THE House of Representatives inquiry into the obesity epidemic, Weighing it up: Obesity in Australia, recognises the magnitude of the problem and recommends a range of reforms but the advertising industry will remain self-regulated.

This is, they are told, their last chance.

I have been hearing such admonitions for more than 30 years.

From 1978-84 I chaired the children's program committee of the Australian Broadcasting Tribunal when the children's advertising standards were first introduced. I soon learned the only way to get program reform supported, and introduce the Cclassification for children's programs, was to go easy on advertising.

Little seems to have changed. The advertising industry's reprieve this time is based on evidence from the Australian Communications and Media Authority, the current regulator, which has claimed it cannot identify a link between obesity and television advertising to children in its commissioned research. Ofcom, the media regulator in the UK, had no such problem in accepting as credible the research it commissioned and banned junk food advertising in and around children's television programs in 2007. 

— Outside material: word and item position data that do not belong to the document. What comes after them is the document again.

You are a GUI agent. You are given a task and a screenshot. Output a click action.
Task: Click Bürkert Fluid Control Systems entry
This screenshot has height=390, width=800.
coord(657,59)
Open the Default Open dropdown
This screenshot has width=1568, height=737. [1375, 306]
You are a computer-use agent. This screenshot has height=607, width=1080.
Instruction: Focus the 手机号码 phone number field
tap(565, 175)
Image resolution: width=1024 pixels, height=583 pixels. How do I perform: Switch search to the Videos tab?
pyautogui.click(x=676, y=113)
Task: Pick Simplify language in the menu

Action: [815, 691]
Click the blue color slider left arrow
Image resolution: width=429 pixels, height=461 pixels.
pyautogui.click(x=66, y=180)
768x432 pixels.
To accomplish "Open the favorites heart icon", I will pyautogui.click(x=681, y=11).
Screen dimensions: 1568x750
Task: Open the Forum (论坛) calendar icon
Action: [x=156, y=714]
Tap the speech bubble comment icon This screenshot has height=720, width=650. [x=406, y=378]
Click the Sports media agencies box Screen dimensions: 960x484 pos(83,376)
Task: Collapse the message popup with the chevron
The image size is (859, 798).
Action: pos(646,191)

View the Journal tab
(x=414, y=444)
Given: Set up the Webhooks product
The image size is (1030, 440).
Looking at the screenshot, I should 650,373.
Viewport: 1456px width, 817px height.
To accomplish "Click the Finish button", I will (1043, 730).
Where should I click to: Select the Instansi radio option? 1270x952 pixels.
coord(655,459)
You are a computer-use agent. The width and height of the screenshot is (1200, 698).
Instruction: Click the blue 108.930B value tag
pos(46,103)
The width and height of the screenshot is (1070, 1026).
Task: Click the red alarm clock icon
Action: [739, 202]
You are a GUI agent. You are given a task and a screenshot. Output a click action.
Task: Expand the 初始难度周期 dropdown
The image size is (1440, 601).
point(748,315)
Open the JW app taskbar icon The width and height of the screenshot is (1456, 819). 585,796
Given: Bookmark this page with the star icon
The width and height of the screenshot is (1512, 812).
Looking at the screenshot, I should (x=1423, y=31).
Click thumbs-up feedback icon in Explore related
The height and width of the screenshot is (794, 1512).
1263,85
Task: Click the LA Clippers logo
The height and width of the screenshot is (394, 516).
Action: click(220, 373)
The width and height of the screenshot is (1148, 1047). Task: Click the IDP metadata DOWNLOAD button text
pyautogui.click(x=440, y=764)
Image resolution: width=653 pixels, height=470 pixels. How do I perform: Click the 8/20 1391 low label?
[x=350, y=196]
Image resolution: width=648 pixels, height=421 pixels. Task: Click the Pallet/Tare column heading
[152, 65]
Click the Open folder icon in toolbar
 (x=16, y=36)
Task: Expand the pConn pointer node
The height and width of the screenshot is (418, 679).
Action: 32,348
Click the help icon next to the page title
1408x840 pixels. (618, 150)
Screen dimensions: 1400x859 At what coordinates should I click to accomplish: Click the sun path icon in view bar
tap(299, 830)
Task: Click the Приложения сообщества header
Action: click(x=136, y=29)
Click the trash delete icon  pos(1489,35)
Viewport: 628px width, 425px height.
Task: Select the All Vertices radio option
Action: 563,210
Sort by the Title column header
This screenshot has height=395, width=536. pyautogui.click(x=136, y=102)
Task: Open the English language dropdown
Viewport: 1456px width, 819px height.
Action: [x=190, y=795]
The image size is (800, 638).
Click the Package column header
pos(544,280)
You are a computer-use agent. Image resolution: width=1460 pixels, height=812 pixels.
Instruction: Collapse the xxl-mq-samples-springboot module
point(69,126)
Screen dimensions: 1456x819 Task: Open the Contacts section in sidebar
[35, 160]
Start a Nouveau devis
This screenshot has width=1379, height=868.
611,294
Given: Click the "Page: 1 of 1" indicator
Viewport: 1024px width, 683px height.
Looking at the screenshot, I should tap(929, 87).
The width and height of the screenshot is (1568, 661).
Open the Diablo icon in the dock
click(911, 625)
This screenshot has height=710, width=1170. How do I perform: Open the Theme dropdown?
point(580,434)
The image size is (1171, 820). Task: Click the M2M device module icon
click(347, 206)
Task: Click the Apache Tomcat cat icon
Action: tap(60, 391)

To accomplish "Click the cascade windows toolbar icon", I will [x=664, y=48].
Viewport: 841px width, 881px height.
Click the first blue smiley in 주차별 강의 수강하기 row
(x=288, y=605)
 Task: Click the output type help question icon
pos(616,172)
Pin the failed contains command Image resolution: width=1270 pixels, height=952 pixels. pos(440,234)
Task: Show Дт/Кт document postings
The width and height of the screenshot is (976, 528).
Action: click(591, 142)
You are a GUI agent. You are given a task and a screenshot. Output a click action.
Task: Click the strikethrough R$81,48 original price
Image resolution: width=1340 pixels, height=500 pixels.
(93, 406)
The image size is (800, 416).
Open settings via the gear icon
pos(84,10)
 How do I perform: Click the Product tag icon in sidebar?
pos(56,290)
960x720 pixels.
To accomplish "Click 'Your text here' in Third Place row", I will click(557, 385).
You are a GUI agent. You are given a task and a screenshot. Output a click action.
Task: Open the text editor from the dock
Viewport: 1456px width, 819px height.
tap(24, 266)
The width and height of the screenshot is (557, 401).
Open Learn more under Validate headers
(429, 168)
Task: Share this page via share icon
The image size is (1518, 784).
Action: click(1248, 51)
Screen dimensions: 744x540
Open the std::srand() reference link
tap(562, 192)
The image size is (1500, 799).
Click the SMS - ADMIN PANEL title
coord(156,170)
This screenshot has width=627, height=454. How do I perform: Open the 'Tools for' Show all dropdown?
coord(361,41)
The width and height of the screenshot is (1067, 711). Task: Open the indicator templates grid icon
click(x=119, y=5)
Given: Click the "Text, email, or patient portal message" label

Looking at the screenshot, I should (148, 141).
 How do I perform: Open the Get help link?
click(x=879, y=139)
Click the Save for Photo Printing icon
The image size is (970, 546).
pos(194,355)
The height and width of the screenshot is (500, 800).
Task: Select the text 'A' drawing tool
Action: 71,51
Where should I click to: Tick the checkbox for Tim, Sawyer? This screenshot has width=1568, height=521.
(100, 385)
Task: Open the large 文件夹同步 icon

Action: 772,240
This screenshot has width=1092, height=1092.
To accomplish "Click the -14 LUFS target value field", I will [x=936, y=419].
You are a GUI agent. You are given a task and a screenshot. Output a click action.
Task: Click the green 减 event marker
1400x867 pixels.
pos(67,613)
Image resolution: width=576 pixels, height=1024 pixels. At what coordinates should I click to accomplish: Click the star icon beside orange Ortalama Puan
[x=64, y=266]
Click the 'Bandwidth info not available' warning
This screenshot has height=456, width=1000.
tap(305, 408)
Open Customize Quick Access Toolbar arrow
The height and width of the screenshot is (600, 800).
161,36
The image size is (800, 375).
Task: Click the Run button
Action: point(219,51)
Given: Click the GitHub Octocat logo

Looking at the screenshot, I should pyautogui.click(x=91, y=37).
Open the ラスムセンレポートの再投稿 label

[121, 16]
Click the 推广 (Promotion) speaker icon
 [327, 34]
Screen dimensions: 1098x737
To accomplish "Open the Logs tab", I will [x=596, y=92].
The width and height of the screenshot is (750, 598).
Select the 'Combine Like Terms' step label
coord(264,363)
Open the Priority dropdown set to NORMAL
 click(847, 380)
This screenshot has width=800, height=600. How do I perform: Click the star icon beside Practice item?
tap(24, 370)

The health industry and children's lobbyists who have fought tirelessly to protect the young from the welter of advertisements on youngsters' television promoting processed foods with high fat and sugar content, are understandably angry. But they do need to gather strength for a battle on a much broader front.

The current regulatory and self-regulatory policy for children's advertising was based on research conducted in the 1970s.

That concluded that children younger than 7-8 years lacked the cognitive ability to understand advertising's persuasive intent and could be enticed by people they admired -- hosts, celebrities, even cartoon characters -- to pester their parents to buy.

These standards have been gloriously unsuccessful over the past two decades as the commercialisation of children has become a multi-billion-dollar industry and many loopholes around the rules have been exploited.

Yet the big food and beverage advertisers, if they play it smart, will back off children's television and appear responsible because they know that is no longer where the biggest profits are.

It's the digital marketplace, not television, where marketers are honing their targeting skills and salivating over the bonanza that is coming their way.

The policy analysts at ACMA should look at the coming Journal of Adolescent Health in the US and the report on Interactive Food and Beverage Marketing: Targeting Adolescents in the Digital Age, by Kathryn Montgomery and Jeff Chester.

The article draws together findings from 180 studies in recent years and describes the digital marketing strategies being used to track cyber-teens, the 13-17 years group.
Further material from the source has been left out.